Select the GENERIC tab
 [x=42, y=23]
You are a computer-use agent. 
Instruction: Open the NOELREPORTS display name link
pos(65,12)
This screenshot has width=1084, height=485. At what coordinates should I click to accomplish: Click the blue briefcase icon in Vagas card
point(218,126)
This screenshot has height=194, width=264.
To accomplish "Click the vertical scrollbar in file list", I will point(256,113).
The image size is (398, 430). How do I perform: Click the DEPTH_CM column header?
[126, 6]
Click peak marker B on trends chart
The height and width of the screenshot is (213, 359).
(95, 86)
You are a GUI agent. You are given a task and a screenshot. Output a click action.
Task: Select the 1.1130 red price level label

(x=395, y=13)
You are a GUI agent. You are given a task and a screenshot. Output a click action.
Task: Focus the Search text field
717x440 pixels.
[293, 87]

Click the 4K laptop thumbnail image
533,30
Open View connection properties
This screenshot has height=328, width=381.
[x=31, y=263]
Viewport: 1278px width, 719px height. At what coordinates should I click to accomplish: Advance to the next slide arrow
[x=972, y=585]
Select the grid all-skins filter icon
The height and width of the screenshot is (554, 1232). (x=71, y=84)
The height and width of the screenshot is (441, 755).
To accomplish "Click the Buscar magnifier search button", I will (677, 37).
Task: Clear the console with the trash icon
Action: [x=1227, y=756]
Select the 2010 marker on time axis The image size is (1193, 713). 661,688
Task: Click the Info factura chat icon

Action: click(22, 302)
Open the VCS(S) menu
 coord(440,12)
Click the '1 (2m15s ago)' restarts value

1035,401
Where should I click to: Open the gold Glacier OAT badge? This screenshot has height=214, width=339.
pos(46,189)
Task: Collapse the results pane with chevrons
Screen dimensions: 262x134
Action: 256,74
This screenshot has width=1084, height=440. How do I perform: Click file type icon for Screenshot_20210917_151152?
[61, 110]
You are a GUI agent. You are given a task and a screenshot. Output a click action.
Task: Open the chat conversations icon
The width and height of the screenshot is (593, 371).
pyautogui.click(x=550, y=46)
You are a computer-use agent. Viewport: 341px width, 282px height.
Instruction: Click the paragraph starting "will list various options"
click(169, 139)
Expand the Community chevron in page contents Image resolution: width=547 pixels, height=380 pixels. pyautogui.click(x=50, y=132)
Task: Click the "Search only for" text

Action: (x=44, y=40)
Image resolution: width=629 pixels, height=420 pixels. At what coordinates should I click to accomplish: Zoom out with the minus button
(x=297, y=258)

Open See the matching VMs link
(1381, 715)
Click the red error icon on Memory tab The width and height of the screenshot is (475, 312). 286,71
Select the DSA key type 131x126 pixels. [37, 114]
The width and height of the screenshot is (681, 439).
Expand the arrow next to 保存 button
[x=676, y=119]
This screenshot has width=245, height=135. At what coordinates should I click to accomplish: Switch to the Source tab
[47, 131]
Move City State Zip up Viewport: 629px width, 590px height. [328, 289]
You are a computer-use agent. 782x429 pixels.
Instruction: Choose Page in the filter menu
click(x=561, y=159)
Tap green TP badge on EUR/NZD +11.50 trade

....

> _Your goal_: When the word "computer" shows up in a line of the entries, report that line.

> _Solution_:
You are a computer-use agent. 
You are a computer-use agent. Viewport: 341px width, 282px height.
You are a computer-use agent. 782x429 pixels.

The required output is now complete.